WH Smith occupy a unit in the Westfield Centre under a ten-year lease with a rent of £953,000 a year. WH Smith served a section 26 notice in March 2018. Interestingly, the unit contained a Post Office counter and was therefore classed as ‘essential retail’. So, although the unit was allowed to open, the ‘non-essential’ retailers in the rest of the centre had to close, which had a negative impact on footfall and subsequently on sales (which decreased by 90%).
While the draft lease (which included a pandemic rent suspension clause) was agreed, the parties could not agree “the rent payable under the new tenancy, the list of services comprised by the service charge, the trigger for a pandemic rent suspension clause, and the interim rent payable until the new tenancy is granted”.
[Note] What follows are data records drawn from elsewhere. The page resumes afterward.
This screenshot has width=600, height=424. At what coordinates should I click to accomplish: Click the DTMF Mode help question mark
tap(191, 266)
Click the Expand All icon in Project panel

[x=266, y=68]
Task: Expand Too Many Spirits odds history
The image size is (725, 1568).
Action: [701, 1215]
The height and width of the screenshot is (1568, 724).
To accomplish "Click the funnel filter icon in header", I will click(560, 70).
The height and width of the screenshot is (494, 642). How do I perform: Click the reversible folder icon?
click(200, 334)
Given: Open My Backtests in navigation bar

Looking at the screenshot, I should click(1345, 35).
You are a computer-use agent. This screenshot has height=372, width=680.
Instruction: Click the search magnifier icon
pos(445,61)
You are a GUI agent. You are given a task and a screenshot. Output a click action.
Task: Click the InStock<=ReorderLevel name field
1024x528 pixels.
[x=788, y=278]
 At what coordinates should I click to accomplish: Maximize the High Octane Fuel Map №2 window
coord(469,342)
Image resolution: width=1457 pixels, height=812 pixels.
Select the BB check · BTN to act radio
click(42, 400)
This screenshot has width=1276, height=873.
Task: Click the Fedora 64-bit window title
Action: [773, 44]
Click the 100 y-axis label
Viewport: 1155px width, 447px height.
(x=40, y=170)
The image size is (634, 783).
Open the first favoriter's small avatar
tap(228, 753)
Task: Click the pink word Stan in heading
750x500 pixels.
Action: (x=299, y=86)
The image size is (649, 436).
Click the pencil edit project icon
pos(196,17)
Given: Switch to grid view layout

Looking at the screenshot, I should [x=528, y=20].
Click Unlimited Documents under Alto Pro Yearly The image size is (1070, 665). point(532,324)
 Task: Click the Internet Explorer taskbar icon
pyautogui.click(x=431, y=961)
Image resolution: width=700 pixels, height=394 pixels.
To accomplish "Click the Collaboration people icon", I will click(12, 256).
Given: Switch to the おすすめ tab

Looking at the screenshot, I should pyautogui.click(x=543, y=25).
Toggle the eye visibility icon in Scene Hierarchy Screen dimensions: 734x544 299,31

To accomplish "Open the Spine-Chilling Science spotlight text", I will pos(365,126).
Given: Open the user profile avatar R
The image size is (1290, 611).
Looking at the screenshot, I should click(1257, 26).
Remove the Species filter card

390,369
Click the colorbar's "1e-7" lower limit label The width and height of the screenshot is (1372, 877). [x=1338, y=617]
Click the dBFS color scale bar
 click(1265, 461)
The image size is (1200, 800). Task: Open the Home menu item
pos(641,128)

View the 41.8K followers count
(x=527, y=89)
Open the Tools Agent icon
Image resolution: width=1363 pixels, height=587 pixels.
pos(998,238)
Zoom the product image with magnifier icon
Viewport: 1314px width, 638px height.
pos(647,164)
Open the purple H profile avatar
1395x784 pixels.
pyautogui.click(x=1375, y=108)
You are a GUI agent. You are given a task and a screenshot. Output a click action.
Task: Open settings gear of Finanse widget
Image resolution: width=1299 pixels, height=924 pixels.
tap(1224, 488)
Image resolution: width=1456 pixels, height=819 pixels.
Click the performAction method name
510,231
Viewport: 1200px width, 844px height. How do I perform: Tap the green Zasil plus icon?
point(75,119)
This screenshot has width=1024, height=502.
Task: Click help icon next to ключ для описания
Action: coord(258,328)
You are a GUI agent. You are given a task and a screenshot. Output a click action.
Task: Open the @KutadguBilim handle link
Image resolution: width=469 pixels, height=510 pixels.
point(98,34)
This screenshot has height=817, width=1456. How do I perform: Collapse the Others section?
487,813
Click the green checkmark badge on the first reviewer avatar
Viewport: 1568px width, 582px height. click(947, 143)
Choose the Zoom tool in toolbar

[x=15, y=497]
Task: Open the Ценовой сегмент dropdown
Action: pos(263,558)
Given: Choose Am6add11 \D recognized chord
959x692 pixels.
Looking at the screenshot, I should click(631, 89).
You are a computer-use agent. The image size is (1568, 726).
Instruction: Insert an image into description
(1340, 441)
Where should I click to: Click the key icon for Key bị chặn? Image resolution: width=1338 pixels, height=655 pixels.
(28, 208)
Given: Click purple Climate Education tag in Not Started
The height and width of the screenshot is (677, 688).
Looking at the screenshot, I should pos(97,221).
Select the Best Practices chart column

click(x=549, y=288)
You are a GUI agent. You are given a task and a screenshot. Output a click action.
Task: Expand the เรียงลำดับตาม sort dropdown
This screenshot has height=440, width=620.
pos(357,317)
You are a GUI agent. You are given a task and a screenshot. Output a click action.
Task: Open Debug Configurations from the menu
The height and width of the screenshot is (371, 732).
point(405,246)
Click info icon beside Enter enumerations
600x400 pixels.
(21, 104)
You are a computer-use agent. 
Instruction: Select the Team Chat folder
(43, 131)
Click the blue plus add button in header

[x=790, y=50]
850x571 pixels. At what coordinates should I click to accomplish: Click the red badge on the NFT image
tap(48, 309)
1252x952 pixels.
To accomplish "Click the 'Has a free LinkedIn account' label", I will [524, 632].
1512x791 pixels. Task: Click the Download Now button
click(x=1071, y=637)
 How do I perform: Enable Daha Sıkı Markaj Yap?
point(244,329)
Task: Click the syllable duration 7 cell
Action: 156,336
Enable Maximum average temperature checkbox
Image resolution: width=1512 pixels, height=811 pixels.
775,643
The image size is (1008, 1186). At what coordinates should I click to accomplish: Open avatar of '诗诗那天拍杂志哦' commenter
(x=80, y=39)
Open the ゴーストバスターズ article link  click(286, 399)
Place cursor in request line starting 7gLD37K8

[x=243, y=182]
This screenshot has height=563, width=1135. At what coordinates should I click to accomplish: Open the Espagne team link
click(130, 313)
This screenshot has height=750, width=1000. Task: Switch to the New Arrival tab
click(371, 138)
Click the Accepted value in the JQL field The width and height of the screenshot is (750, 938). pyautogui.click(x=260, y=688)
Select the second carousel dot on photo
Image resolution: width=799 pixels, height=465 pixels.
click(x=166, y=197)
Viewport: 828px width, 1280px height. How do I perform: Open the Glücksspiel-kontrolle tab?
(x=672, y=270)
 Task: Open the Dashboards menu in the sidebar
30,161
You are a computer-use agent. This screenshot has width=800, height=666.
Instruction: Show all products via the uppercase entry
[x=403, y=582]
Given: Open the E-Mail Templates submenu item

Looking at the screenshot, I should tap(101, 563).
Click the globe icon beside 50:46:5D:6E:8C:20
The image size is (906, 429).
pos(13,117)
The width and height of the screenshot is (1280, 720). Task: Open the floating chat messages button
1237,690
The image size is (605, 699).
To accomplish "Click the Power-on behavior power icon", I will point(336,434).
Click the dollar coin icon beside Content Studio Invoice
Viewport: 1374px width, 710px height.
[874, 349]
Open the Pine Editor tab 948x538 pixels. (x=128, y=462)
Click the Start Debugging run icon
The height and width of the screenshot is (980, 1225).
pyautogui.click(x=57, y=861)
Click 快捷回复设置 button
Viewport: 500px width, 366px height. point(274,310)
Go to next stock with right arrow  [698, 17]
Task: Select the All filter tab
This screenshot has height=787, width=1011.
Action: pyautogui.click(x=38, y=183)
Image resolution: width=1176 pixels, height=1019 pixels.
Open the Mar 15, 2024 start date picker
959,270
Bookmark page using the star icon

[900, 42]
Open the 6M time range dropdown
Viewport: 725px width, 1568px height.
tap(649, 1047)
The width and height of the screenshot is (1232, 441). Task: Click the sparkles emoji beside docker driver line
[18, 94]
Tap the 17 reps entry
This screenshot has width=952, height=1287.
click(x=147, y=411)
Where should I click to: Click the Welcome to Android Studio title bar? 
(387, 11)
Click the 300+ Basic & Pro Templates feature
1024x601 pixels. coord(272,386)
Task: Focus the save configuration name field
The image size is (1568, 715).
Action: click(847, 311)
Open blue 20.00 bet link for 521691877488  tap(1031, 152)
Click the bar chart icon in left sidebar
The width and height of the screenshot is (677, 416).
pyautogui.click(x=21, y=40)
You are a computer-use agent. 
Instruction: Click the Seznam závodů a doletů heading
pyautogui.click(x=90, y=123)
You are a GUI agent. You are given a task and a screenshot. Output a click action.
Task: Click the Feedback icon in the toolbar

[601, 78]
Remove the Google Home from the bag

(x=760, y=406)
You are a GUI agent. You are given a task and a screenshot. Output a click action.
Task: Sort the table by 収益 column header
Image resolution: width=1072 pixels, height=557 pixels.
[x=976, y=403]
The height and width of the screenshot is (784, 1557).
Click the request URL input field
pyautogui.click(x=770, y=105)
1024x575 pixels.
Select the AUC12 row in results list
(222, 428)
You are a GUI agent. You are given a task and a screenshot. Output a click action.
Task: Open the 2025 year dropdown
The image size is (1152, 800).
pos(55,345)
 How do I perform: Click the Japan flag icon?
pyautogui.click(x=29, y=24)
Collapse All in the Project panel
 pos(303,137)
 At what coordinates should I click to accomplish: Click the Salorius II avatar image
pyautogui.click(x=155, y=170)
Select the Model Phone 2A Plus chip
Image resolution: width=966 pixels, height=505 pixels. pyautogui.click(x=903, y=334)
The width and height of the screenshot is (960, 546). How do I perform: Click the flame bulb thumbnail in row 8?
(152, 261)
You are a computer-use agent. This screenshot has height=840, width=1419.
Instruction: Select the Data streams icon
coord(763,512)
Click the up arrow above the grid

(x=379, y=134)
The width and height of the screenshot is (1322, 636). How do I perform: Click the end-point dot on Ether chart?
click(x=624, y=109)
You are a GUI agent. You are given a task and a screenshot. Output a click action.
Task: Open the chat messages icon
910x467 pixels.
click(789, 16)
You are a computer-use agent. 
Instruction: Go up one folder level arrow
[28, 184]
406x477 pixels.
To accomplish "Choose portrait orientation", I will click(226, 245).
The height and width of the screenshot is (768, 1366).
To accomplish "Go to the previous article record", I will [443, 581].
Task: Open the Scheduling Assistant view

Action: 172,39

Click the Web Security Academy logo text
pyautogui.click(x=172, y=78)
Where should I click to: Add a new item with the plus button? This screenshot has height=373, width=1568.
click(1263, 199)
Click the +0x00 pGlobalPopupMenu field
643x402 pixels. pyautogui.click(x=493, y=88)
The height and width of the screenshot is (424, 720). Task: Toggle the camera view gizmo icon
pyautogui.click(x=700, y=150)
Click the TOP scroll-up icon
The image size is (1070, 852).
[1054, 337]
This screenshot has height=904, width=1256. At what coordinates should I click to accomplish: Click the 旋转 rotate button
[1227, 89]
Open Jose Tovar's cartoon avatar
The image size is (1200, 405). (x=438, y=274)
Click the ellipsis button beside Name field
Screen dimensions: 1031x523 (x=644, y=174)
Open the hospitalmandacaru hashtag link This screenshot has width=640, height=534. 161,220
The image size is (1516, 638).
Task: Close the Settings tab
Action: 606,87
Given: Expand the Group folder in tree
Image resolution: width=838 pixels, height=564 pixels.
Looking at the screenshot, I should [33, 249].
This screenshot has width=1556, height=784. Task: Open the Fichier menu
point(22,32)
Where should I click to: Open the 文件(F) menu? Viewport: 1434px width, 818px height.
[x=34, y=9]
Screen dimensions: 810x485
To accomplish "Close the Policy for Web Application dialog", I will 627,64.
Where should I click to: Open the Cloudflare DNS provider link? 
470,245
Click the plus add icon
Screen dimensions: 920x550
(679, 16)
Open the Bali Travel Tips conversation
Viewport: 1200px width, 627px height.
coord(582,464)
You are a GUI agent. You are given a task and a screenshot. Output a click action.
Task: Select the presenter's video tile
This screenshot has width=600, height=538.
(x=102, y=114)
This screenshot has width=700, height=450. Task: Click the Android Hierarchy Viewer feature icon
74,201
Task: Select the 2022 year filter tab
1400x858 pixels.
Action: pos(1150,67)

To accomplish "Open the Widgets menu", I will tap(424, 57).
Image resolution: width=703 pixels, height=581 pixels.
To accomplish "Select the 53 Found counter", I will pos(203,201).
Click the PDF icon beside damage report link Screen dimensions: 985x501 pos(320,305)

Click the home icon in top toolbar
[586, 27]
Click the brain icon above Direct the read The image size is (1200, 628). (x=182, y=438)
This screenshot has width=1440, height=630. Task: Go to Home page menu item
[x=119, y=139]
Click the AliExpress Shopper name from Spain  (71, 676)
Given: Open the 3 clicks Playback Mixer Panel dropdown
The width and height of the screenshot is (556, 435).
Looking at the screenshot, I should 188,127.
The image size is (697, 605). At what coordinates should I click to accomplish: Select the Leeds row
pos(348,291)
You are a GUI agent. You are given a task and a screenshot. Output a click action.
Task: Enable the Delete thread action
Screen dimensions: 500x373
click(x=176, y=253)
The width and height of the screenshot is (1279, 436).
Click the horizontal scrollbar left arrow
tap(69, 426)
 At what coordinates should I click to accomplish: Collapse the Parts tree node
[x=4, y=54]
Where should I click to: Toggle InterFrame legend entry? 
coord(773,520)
The landlord argued the pandemic rent suspension trigger should only apply if WH Smith could not trade at all. WH Smith argued the trigger should be the shutdown of non-essential retail because the burden on WH Smith staying open was onerous. The court ruled that “the landlord’s proposal is effectively empty, because circumstances are most unlikely to arise in which the landlord’s trigger would be activated”.
While this is a county court decision the case should help tenants negotiate the terms of any pandemic rent suspension clause on realistic terms, but it should also be noted that the case did not make any determination on the principles of O’May v City of London Real Property . The court did comment that rent suspension clauses are currently the norm so this may assist a party in lease renewal negotiations but it is not clear this would be enough to persuade the court that such a clause should be included if this is not agreed.
Finally, there was a large gulf between the parties on rent. The landlord suggested £751,995 per annum whereas the tenant proposed £146,300 per annum. The landlord argued unless the tenant was required to remove its fit out at the end of the term, there would be no reason for the landlord to offer any fitting out concession, and the comparable evidence should not be adjusted to take account of the absence of a rent-free period for fitting out. Also, it argued and that a 10% uplift should be applied to account for the inclusion of a pandemic rent suspension clause. WH Smith argued the opposite.
The court ruled in WH Smith’s favour and commented that the “pandemic clause has become something that all tenants want, and that the market has now priced it in” and as such, no uplift in the new rent should be applied. The court also held the three-month rent free fit out should be treated as an incentive and the comparable evidence should be adjusted. The new rent was to be £404,666 per annum.
On the question of interim rent the court ruled in favour of the landlord and determined that in this case the interim rent was not the rent payable under the renewal lease (but instead, a higher rate from the interim rent commencement date on the basis that that “the retail market was much firmer in October 2018 than it is today” and “had the rent been agreed at that time, it would have differed substantially from the new rent”).
It will perhaps be harder in future for landlords to resist pandemic clauses in the negotiations of new leases. This decision also highlights the court’s pragmatic approach in considering the pandemic’s effect on the retail sector (which hopefully would also apply to other hard-hit sectors such as leisure) and how to treat comparables in a changing market.